4. Ask questions of people recruiting for clinical trials, especially pharmaceutical companies. Specifically, ask if IBC patients are included or excluded. If included, thank them and consider signing up for the clinical trial. If excluded, politely ask why this is so. (I asked this of one representative who said they did not have statistics on recurrence for IBC patients, and she gave me her email so I could give her this information. Significantly, she also noted I was not the first person to ask this during the conference – strength in numbers!)
5. If time and effort allow, periodically check ClinicalTrials.gov and share in IBC forums.
6. Consider becoming an IBC patient advocate. One good place to start is with the IBC Network Foundation’s online IBC Learning Academy at https://ibclearningacademy.org/.

Personal Statement

It was an honor to attend SABCS this year as an Alamo Advocate Scholar. In doing so, I picked up a new advocacy goal – to make sure IBC patients can and will access clinical trials and be counted. Additionally, I learned so much by attending an excellent slate of Alamo programs, both before and during SABC; met a number of dedicated breast cancer advocates; and benefitted from the support of AAP mentor Maria Boyce, a top-notch breast cancer advocate and survivor of triple-negative cancer (another traditionally-overlooked type). Thanks also go t to Terry Arnold of the IBC Network Foundation. Among her steadfast support of my patient advocacy work, she was the first to acquaint me with SABCS and the Alamo Advocate Program, then wrote a very kind letter supporting my application.
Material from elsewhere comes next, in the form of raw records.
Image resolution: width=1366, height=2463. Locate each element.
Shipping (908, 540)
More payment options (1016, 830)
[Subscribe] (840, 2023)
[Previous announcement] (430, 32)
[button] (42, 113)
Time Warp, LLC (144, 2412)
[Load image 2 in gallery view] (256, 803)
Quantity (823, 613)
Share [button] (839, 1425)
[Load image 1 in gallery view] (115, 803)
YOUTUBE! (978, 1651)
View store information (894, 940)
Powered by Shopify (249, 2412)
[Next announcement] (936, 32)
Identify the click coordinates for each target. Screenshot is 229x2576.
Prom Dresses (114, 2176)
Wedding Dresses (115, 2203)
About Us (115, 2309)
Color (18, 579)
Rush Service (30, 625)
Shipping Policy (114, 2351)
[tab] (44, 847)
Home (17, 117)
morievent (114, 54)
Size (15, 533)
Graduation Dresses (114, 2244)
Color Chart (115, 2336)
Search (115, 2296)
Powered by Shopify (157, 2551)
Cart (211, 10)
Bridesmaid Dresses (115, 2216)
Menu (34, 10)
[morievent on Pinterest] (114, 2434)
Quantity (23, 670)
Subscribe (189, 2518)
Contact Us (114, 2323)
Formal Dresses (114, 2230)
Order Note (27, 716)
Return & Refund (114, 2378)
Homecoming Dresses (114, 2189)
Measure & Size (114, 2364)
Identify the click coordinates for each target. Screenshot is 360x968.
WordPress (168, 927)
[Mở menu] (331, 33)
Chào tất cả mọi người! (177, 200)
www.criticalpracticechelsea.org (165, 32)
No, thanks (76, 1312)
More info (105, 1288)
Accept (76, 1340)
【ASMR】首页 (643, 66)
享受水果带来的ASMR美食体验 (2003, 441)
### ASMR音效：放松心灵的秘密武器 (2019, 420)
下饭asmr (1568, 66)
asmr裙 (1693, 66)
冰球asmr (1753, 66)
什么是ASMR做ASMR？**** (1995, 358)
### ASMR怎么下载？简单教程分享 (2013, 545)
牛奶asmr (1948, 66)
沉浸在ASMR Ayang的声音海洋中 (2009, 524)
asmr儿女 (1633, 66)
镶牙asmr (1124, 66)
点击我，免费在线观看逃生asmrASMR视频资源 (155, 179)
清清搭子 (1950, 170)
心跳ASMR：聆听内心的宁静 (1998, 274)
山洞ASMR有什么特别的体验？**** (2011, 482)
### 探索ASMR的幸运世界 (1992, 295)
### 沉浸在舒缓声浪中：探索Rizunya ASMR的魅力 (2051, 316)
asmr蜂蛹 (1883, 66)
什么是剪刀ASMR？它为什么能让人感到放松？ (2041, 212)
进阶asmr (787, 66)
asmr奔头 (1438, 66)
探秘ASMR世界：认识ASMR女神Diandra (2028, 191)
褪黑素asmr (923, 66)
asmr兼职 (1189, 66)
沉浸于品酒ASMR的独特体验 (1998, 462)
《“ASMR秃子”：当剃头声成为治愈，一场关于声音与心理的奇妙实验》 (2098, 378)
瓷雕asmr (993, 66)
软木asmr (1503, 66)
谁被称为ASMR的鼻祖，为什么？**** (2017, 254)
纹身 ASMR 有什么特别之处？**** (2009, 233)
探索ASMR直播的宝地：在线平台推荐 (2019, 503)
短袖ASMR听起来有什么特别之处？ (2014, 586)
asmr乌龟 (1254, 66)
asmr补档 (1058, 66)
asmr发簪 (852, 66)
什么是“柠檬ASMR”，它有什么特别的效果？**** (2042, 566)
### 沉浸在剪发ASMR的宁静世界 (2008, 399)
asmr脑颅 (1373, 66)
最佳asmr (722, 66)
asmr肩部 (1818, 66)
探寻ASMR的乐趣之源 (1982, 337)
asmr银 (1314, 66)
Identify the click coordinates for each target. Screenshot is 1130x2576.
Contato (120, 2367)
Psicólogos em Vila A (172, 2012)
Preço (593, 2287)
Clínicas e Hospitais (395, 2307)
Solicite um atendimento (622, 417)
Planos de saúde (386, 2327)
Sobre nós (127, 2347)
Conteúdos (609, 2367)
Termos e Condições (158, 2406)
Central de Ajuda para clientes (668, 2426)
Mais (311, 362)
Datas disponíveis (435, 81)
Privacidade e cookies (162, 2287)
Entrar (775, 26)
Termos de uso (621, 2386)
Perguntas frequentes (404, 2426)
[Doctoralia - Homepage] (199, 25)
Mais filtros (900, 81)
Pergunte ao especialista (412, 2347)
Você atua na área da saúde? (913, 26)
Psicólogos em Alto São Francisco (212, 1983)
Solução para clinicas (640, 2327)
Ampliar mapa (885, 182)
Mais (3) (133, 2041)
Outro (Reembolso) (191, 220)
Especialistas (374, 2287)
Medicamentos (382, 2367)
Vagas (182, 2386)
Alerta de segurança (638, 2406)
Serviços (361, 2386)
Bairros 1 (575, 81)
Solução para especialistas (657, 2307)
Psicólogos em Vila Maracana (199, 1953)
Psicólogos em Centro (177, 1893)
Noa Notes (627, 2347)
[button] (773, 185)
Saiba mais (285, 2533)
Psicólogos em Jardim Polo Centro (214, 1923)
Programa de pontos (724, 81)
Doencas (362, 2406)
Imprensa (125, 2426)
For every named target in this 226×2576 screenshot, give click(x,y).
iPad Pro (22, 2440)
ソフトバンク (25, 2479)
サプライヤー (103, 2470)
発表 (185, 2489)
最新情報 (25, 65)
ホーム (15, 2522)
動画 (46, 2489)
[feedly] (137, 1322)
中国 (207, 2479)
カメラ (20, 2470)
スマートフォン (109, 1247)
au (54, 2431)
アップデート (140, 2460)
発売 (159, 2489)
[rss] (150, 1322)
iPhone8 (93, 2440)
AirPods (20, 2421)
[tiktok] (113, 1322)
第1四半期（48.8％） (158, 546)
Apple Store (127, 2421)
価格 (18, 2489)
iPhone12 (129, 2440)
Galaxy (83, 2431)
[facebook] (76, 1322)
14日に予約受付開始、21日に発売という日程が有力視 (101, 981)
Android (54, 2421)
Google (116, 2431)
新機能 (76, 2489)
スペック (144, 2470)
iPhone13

This paper will be shared in online IBC patient forums, with an executive summary to accompany it. It will also be disseminated to IBC non-profits, including international non-profits, for dissemination to their communities. Another result is that now one of my lasting advocacy goals is to ensure IBC patients can and will access clinical trials and be counted.

---

¹There was one session this year on rare breast cancer. While the written description mentioned only phyllodes tumors and metaplastic breast cancer, I learned after the fact that IBC was touched upon. Upon review of the session video, IBC patient advocate Ginny Mason shared updates about the IBC scoring system and diagnostic codes. This information, while already known to the majority of the IBC patient community, is a welcome from the perspective of IBC clinical education.

² IBC can progress from Stage III (the earliest stage it is detected) to Stage IV in weeks or months, yet one study showed more than one-third of IBC patients face diagnostic error, usually leading to delay in treatment. (Takahashi, Yoko et al. “Inflammatory breast cancer, best practice in the community setting.” NPJ breast cancer vol. 11,1 52. 7 Jun. 2025.) Additionally, adherence to standards of care for treating Stage III IBC appears to be decreasing recently; this is possibly due to the general trend of de-escalating treatment, which is laudable for general breast cancer in general but is not supported by evidence for IBC patients. (Woodward WA. “Deescalation Perils in Inflammatory Breast Cancer.” JAMA Netw Open. 2025;8(2):e2454513..)

³ At least one e-Poster discussed a smaller study on liquid biopsy monitoring in postoperative HR+ IBC. (Uphadhyay, Ranjan). The good news is that it showed that ultrasensitive ctDNA tests can detect minimum residual disease which in turn can predict recurrence. The bad news is that, as explained above, there is nothing that can be done right now with this data for patients. Ultimately, it may help lay the foundation for de-escalation of IBC patients or perhaps show clinical utility once clinical studies show how to react to this information. But more clinical trials are obviously necessary.